WORK TO COMPLETE: Nothing may be dropped or altered: reproduce all the data.

★ ★ ★ ★ ★

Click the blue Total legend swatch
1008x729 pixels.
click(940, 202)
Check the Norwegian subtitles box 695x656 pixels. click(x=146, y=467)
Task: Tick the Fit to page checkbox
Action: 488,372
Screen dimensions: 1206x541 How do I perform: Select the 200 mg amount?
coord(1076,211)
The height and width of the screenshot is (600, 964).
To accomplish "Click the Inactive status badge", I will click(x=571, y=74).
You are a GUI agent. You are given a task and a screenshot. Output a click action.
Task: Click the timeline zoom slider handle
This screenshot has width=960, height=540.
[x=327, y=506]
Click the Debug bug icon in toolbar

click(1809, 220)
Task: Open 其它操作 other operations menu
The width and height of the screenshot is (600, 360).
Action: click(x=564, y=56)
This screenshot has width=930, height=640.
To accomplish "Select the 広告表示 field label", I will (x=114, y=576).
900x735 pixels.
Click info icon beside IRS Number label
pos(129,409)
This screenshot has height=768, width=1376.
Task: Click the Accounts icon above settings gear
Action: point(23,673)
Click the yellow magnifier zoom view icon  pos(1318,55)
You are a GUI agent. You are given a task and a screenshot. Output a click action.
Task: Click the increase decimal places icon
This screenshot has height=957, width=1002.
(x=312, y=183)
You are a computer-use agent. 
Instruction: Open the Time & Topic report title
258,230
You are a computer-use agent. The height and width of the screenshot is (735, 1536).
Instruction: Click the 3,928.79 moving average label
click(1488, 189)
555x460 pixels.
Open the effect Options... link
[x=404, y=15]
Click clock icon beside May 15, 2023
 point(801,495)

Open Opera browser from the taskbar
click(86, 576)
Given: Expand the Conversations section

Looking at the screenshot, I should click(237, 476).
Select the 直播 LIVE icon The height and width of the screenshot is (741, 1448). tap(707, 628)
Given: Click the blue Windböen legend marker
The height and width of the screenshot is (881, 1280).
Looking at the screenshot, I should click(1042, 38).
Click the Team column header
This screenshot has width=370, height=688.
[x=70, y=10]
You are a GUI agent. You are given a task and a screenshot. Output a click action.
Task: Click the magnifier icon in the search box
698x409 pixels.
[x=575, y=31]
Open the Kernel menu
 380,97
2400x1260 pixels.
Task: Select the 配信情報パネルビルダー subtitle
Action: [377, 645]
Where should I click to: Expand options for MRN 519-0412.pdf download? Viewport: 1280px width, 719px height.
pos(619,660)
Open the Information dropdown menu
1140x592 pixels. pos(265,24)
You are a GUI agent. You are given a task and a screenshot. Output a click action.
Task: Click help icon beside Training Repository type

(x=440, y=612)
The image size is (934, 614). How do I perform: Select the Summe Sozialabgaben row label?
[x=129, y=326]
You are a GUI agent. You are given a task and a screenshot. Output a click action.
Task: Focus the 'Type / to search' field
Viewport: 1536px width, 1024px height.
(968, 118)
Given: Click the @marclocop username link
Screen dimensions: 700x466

★ ★ ★ ★ ★

ANSWER TO THIS PROBLEM:
Click the blue Total legend swatch
1008x729 pixels.
click(940, 202)
Check the Norwegian subtitles box 695x656 pixels. click(x=146, y=467)
Task: Tick the Fit to page checkbox
Action: 488,372
Screen dimensions: 1206x541 How do I perform: Select the 200 mg amount?
coord(1076,211)
The height and width of the screenshot is (600, 964).
To accomplish "Click the Inactive status badge", I will click(x=571, y=74).
You are a GUI agent. You are given a task and a screenshot. Output a click action.
Task: Click the timeline zoom slider handle
This screenshot has width=960, height=540.
[x=327, y=506]
Click the Debug bug icon in toolbar

click(1809, 220)
Task: Open 其它操作 other operations menu
The width and height of the screenshot is (600, 360).
Action: click(x=564, y=56)
This screenshot has width=930, height=640.
To accomplish "Select the 広告表示 field label", I will (x=114, y=576).
900x735 pixels.
Click info icon beside IRS Number label
pos(129,409)
This screenshot has height=768, width=1376.
Task: Click the Accounts icon above settings gear
Action: point(23,673)
Click the yellow magnifier zoom view icon  pos(1318,55)
You are a GUI agent. You are given a task and a screenshot. Output a click action.
Task: Click the increase decimal places icon
This screenshot has height=957, width=1002.
(x=312, y=183)
You are a computer-use agent. 
Instruction: Open the Time & Topic report title
258,230
You are a computer-use agent. The height and width of the screenshot is (735, 1536).
Instruction: Click the 3,928.79 moving average label
click(1488, 189)
555x460 pixels.
Open the effect Options... link
[x=404, y=15]
Click clock icon beside May 15, 2023
 point(801,495)

Open Opera browser from the taskbar
click(86, 576)
Given: Expand the Conversations section

Looking at the screenshot, I should click(237, 476).
Select the 直播 LIVE icon The height and width of the screenshot is (741, 1448). tap(707, 628)
Given: Click the blue Windböen legend marker
The height and width of the screenshot is (881, 1280).
Looking at the screenshot, I should click(1042, 38).
Click the Team column header
This screenshot has width=370, height=688.
[x=70, y=10]
You are a GUI agent. You are given a task and a screenshot. Output a click action.
Task: Click the magnifier icon in the search box
698x409 pixels.
[x=575, y=31]
Open the Kernel menu
 380,97
2400x1260 pixels.
Task: Select the 配信情報パネルビルダー subtitle
Action: [377, 645]
Where should I click to: Expand options for MRN 519-0412.pdf download? Viewport: 1280px width, 719px height.
pos(619,660)
Open the Information dropdown menu
1140x592 pixels. pos(265,24)
You are a GUI agent. You are given a task and a screenshot. Output a click action.
Task: Click help icon beside Training Repository type

(x=440, y=612)
The image size is (934, 614). How do I perform: Select the Summe Sozialabgaben row label?
[x=129, y=326]
You are a GUI agent. You are given a task and a screenshot. Output a click action.
Task: Focus the 'Type / to search' field
Viewport: 1536px width, 1024px height.
(968, 118)
Given: Click the @marclocop username link
Screen dimensions: 700x466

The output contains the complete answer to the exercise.